**Work to complete:** Copy all entries exactly, and wherever an entry holds a picture, leave that picture out.

**Provided information:**
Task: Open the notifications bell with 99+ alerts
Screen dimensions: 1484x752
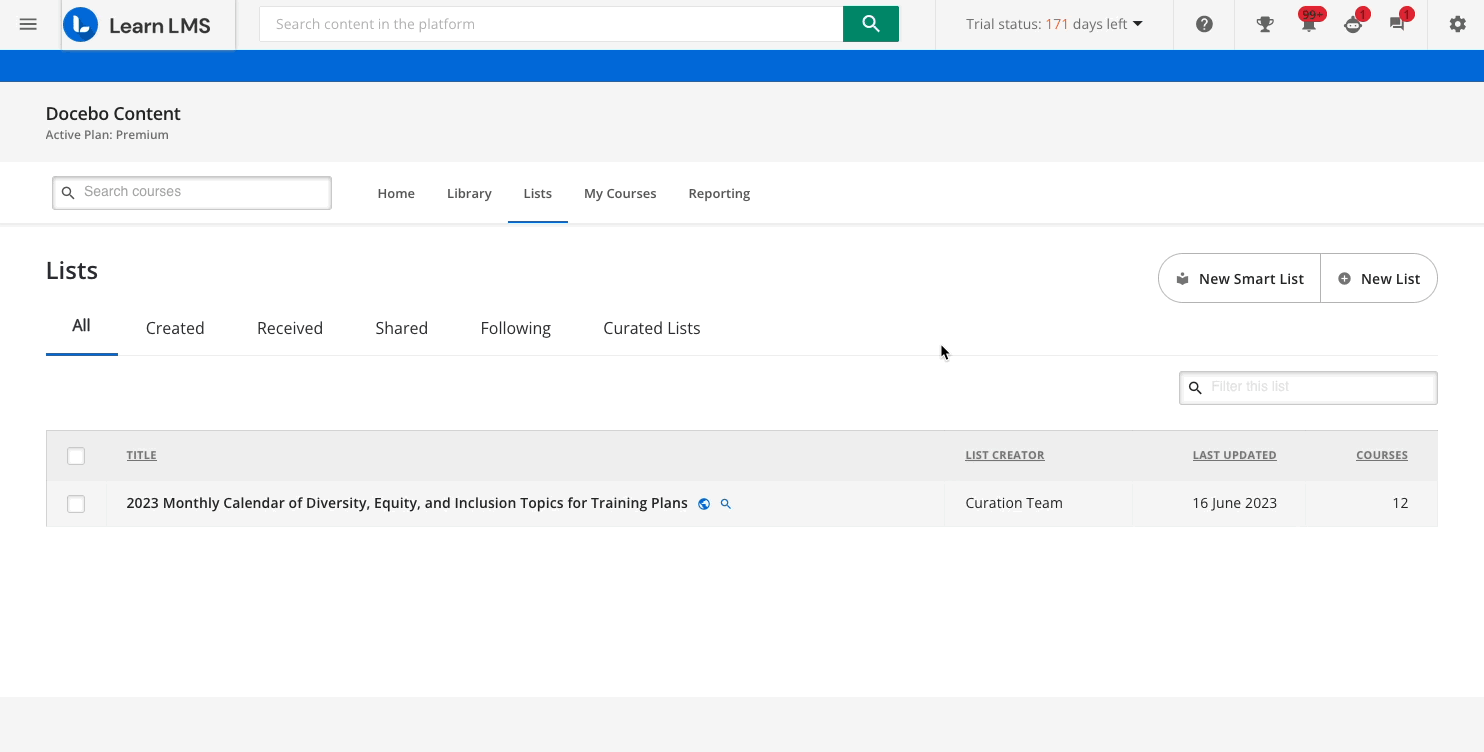Action: click(x=1308, y=24)
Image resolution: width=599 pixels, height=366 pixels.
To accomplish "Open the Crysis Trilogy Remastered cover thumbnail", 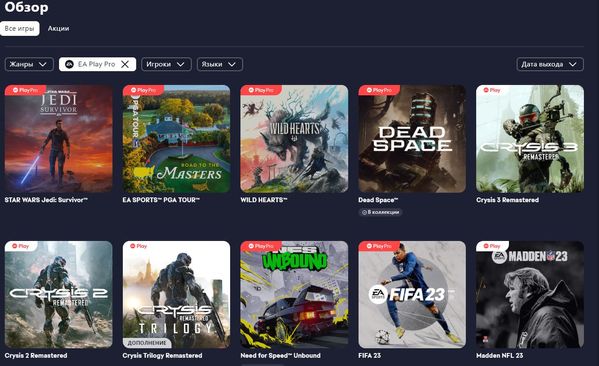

**Solved problem:**
Task: Open the notifications bell with 99+ alerts
Screen dimensions: 1484x752
Action: click(x=1308, y=24)
Image resolution: width=599 pixels, height=366 pixels.
To accomplish "Open the Crysis Trilogy Remastered cover thumbnail", 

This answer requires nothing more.